═════ Supplied data

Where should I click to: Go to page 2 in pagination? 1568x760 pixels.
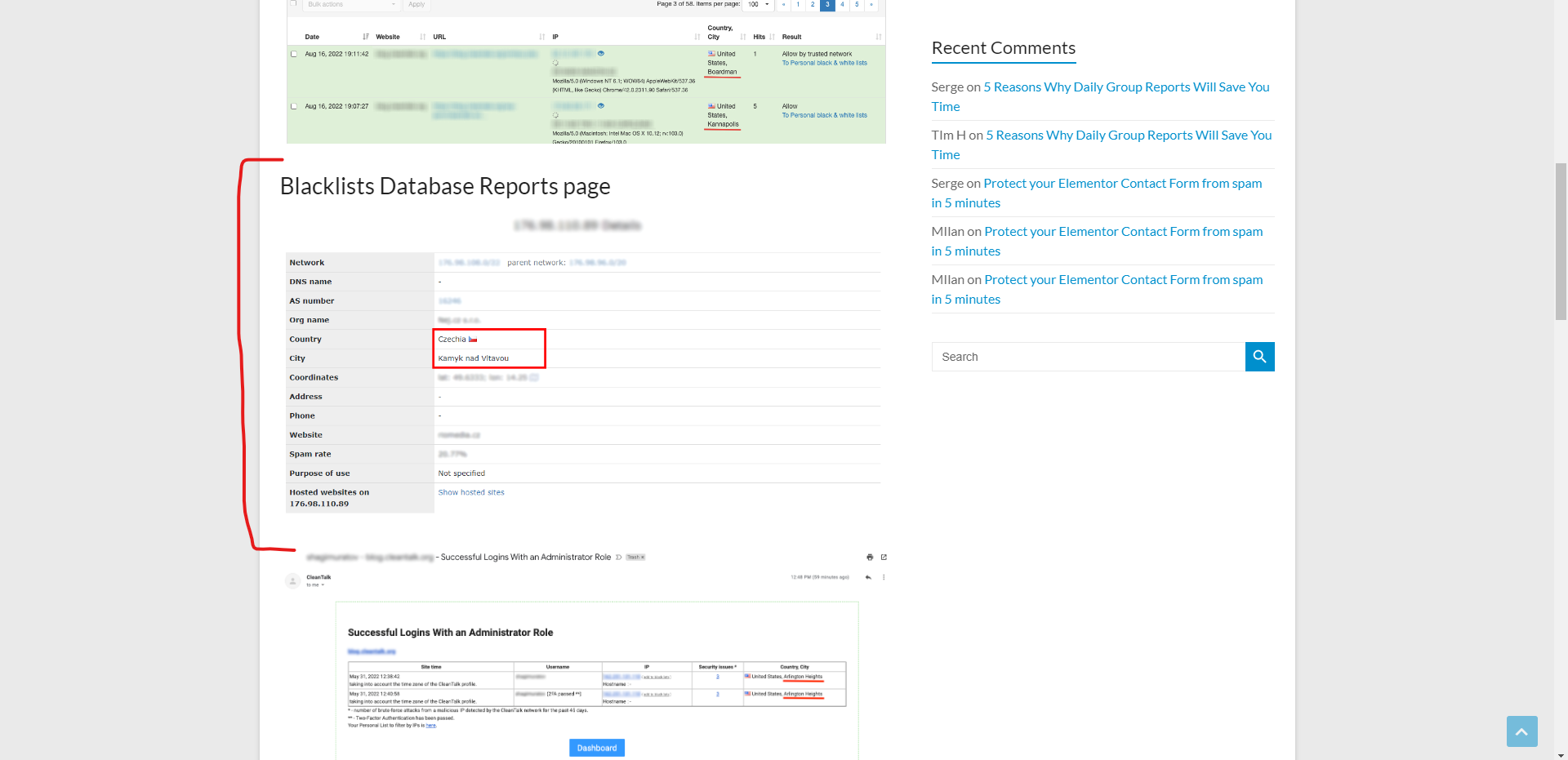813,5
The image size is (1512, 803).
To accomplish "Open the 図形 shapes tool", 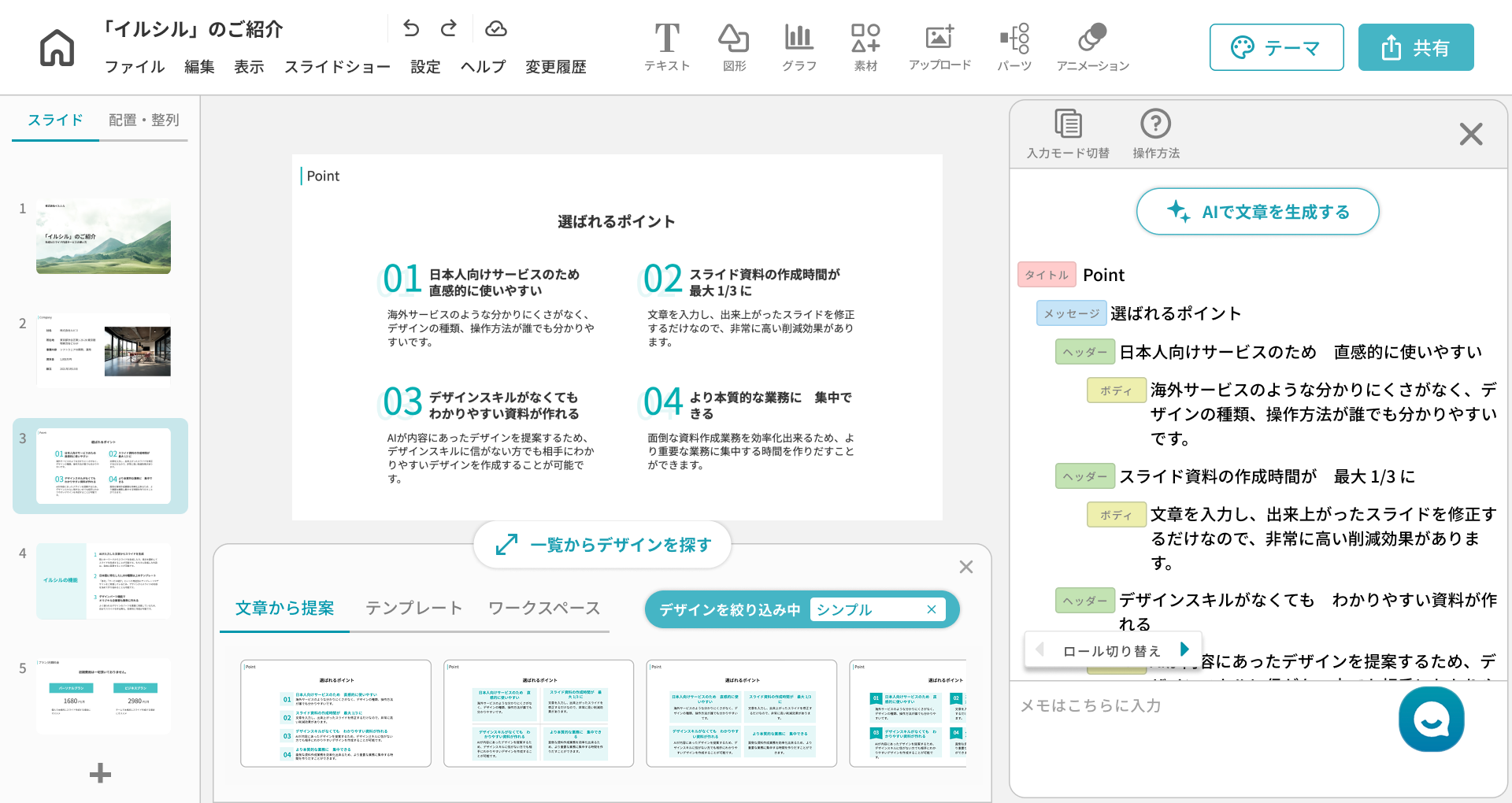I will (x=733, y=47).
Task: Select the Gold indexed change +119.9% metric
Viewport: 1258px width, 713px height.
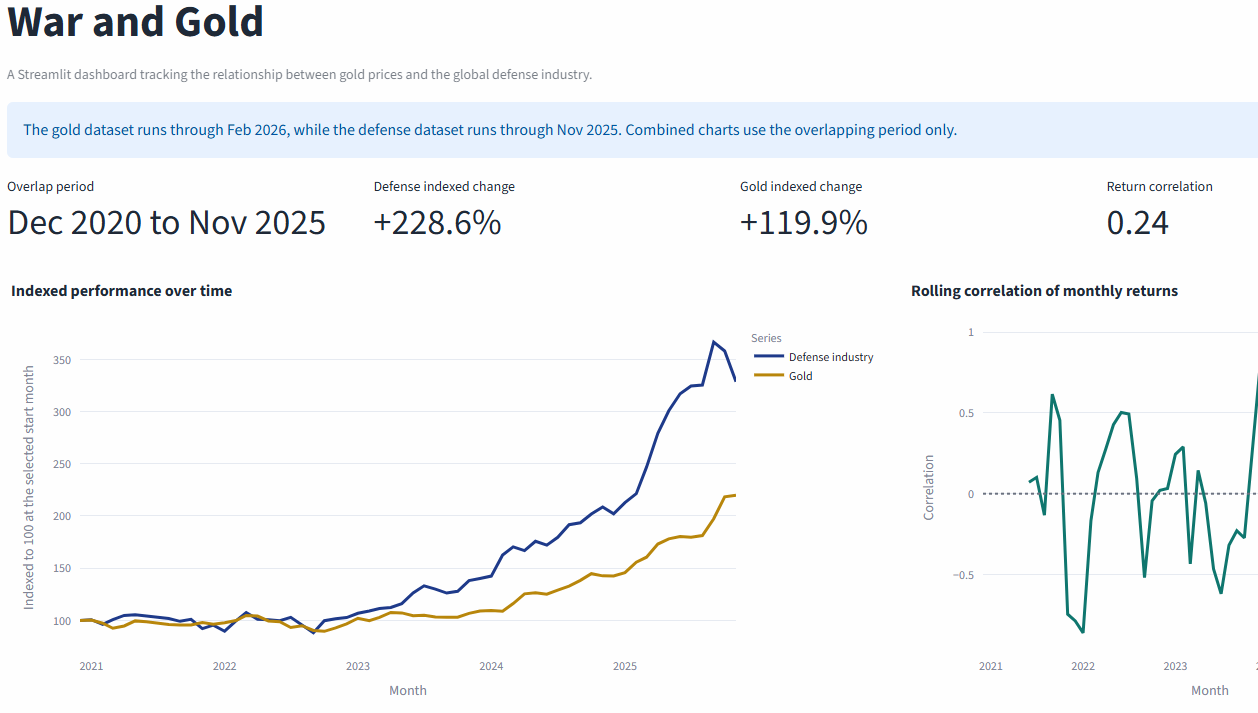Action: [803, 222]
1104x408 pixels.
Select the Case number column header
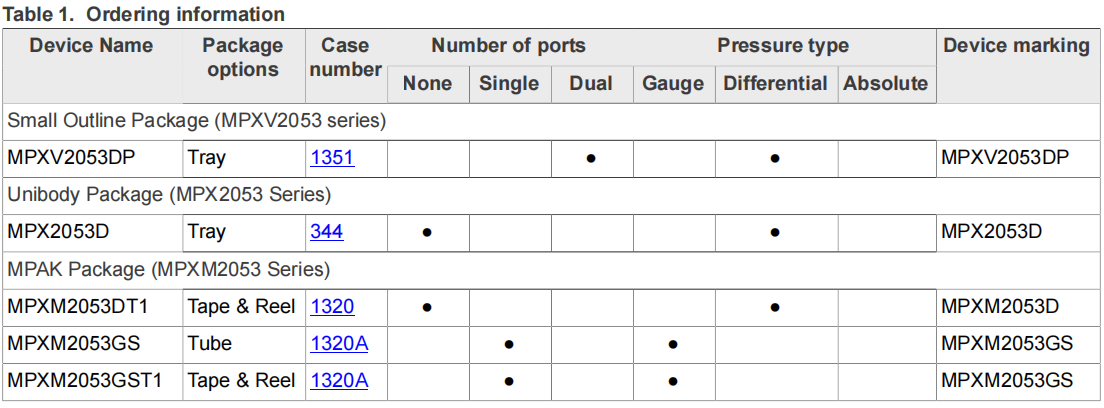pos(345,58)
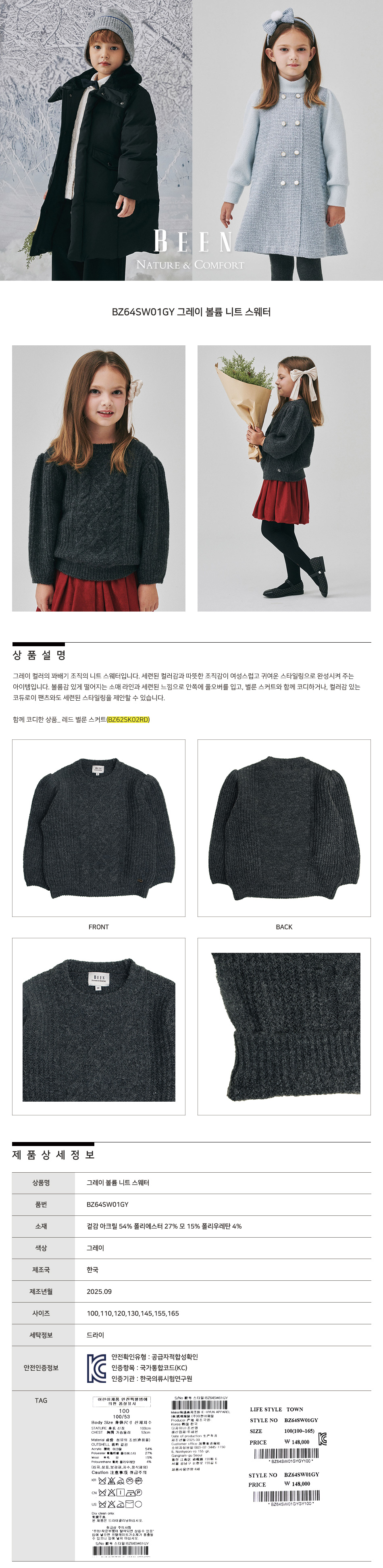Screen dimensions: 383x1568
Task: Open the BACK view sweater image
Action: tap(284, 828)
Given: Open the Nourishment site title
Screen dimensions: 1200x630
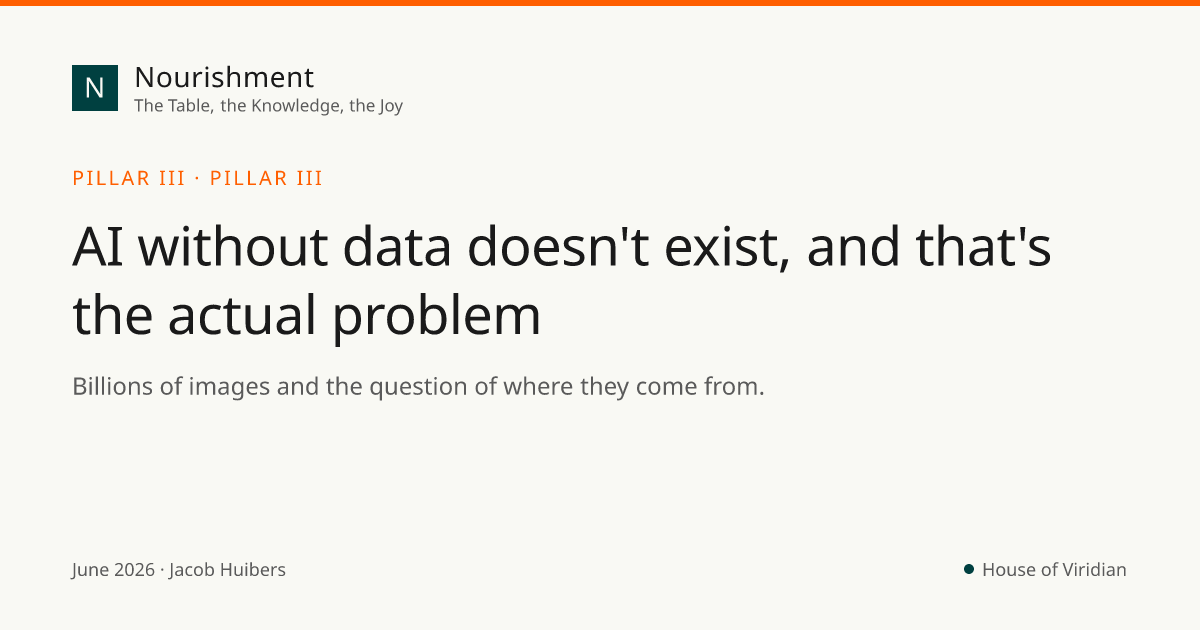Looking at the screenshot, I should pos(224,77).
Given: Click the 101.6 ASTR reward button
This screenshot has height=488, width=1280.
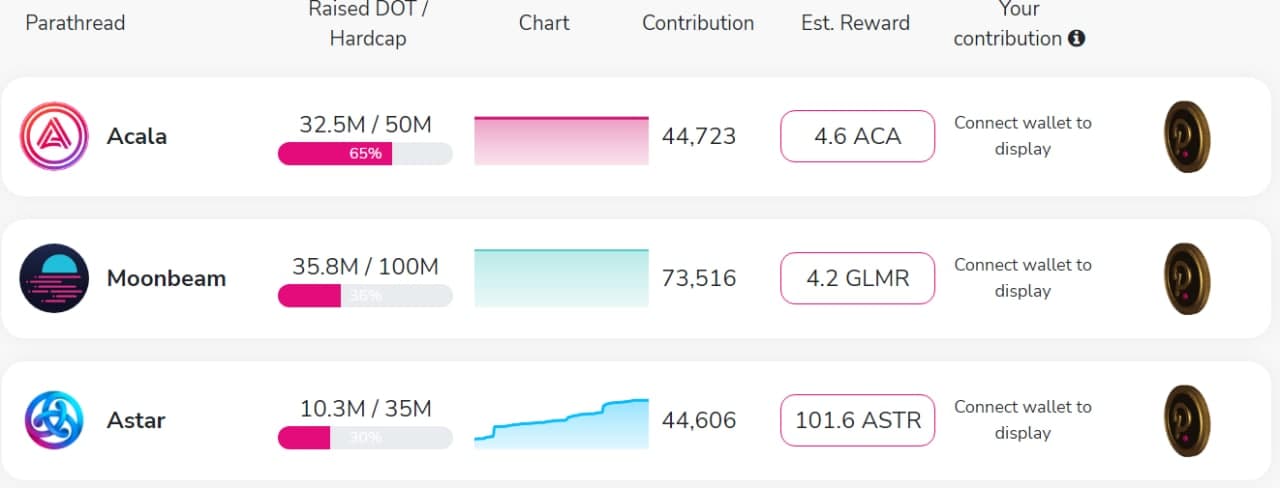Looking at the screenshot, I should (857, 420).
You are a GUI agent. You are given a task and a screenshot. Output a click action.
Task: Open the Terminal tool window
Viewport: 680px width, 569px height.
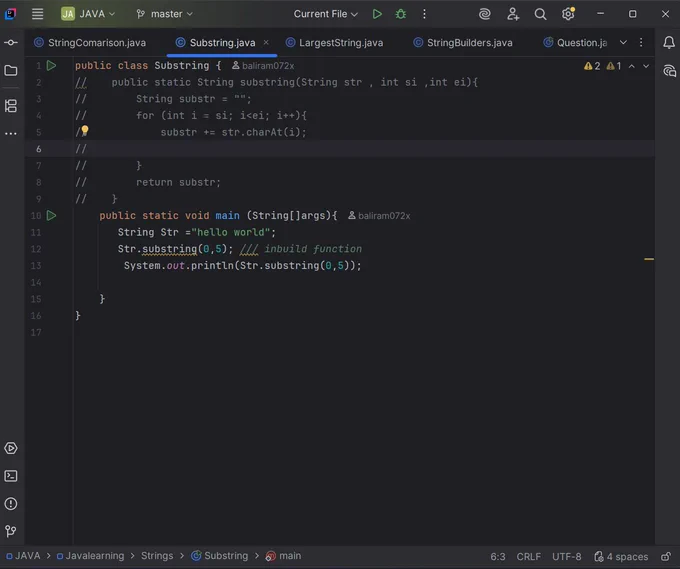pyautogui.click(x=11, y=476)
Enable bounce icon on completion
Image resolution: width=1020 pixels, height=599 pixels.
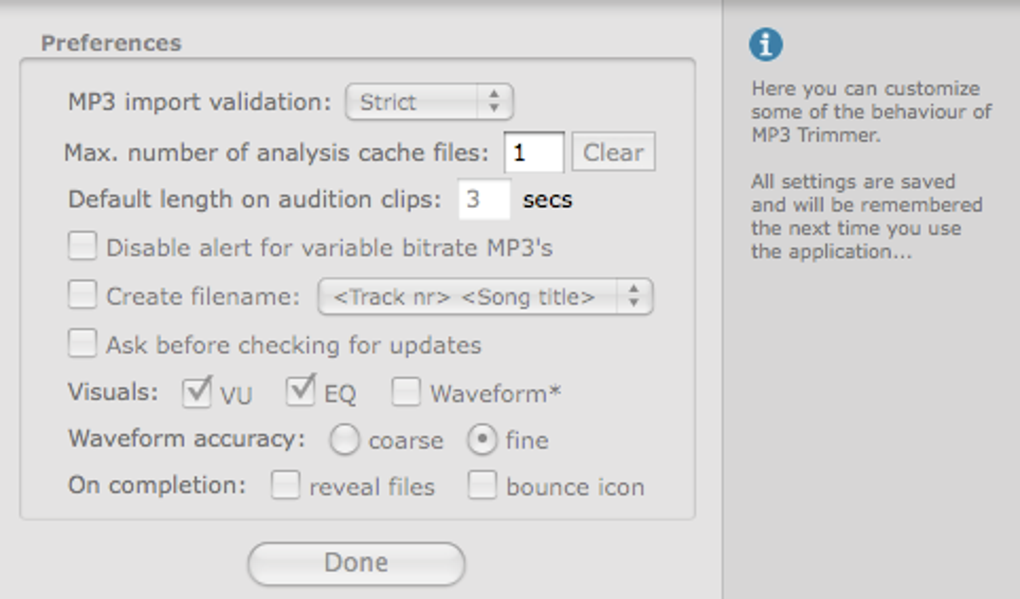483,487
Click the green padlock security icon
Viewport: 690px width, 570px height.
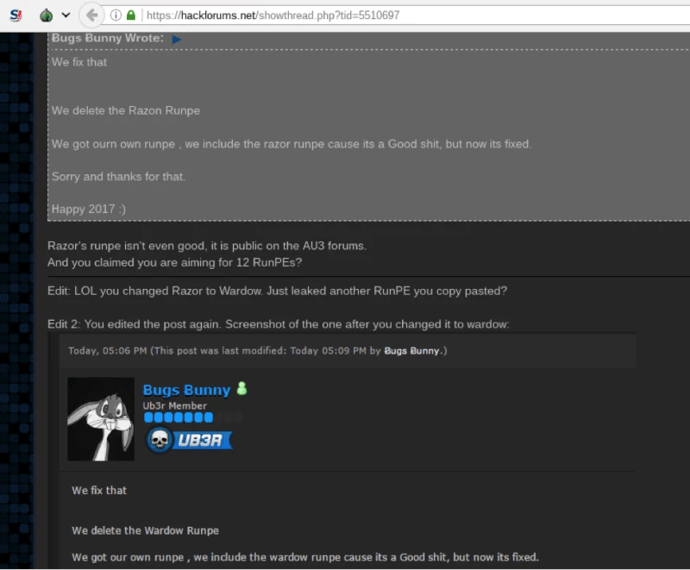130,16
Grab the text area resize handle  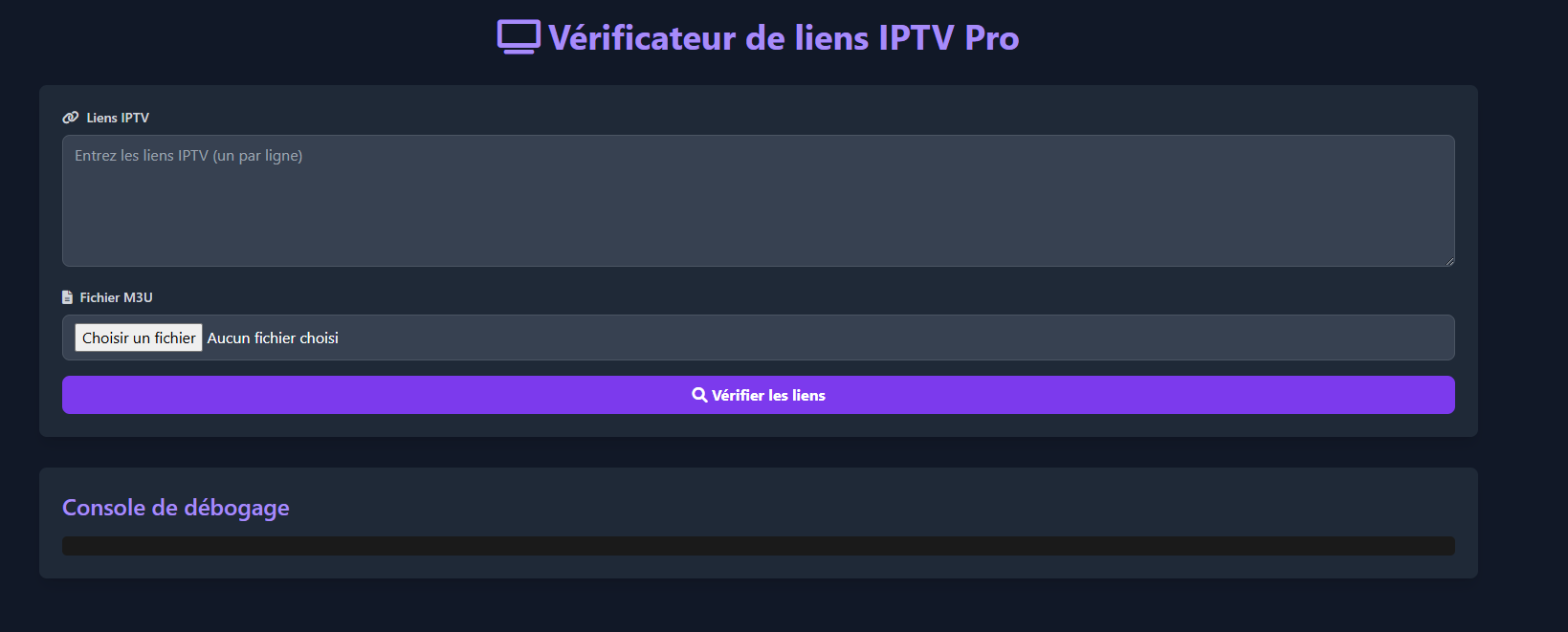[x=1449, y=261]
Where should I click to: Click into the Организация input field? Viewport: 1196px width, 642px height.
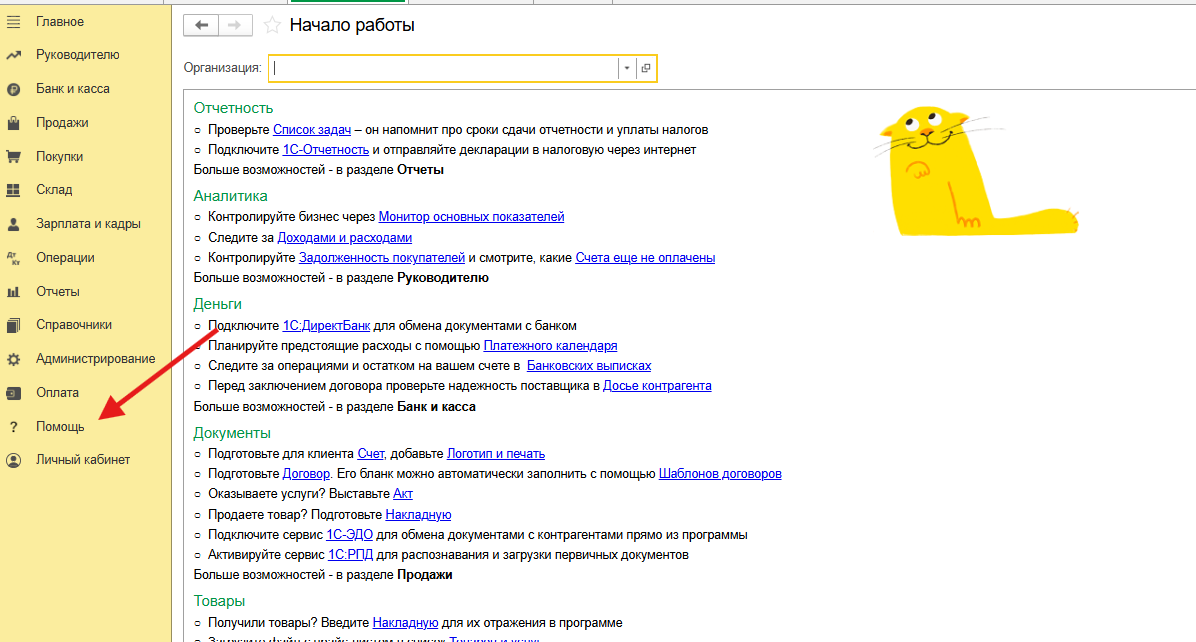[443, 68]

══════════

* What you have to do *
Copy out exactly the lines above beginning with the line that contains "Viewport: 1258px width, 713px height." and finishing with the line that contains "Given: Open the Nourishment site title", including both; leave the pictures out.

* Solution to this task *
Viewport: 1258px width, 713px height.
Action: [803, 222]
1104x408 pixels.
Select the Case number column header
pos(345,58)
Screen dimensions: 383x1568
Task: Open the BACK view sweater image
Action: tap(284, 828)
Given: Open the Nourishment site title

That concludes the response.